Le groupe de travail de l’EPU conclut sa cinquième session

Vendredi 15, le groupe de travail sur l’Examen Périodique Universel conclut sa cinquième session en adoptant les rapports sur le Vanuatu, la Macédoine, les Comores et la Slovaquie.

La session, tenue du 1er au 15 mai, examina également les États suivants : République Centrafricaine, Monaco, Belize, Tchad, Congo, Malte, Nouvelle-Zélande, Afghanistan, Chili, Viet Nam, Uruguay et Yémen.

Cette cinquième session se déroula sans les incidents rencontrés lors de la session précédente.

Ainsi, aucun problème ne fut noté avec l’inscription sur la liste des orateurs et les délégués n’ont pas du faire la queue dès 7h du matin. Seul l’examen du Viet Nam dépassait les soixante États inscrits privant ainsi seize États supplémentaires du droit de parole.

Seulement trois rapports du groupe de travail, contre treize à la session précédente, ont dépassé la limite en nombre de mots. Pour l’Afghanistan et le Yémen, afin d’assurer que les rapports seraient traduits dans les cinq autres langues officielles des Nations Unies, un nouveau format plus court fut choisit qui ne mentionnaient les recommandations que dans la section II. Cependant, pour le rapport du Viet Nam, l’ancien format fut gardé et la traduction de ce rapport est désormais incertaine.

A noter également, les États examinés ont passé un plus grand temps à répondre aux questions écrites.
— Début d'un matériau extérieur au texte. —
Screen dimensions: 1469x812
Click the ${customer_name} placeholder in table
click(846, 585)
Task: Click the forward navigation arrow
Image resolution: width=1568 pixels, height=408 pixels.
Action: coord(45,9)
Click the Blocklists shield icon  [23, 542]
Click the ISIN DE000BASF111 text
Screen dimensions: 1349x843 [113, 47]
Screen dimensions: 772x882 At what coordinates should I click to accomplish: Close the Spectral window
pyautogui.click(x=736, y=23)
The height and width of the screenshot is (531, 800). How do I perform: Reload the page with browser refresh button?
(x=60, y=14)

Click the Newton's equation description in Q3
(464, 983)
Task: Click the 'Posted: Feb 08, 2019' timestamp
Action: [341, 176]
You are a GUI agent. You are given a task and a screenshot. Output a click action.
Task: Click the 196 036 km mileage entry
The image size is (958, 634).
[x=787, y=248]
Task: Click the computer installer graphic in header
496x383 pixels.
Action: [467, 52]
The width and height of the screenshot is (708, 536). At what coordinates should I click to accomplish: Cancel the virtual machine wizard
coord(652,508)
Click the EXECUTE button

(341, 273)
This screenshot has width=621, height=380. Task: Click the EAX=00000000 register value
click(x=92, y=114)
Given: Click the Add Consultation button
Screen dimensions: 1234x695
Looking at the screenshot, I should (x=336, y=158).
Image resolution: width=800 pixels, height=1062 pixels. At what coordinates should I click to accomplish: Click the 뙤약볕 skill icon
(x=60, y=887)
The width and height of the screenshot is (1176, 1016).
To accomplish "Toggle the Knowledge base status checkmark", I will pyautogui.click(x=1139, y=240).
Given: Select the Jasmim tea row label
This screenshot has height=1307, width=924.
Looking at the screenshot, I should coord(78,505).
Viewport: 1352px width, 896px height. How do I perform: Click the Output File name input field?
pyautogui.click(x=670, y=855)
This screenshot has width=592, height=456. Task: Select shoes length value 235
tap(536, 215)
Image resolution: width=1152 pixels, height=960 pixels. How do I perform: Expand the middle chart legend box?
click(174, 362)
Le Congo notamment leur accorda plus de dix minutes et Malte trente, soit la moitié de son temps de parole.

Enfin, certaines bonnes pratiques constatées ont inclus le choix des Comores de lister les recommandations rejetées dans la section II au lieu des numéros de paragraphes uniquement et l’acceptation par l’Uruguay, de toutes les recommandations qui lui ont été faites.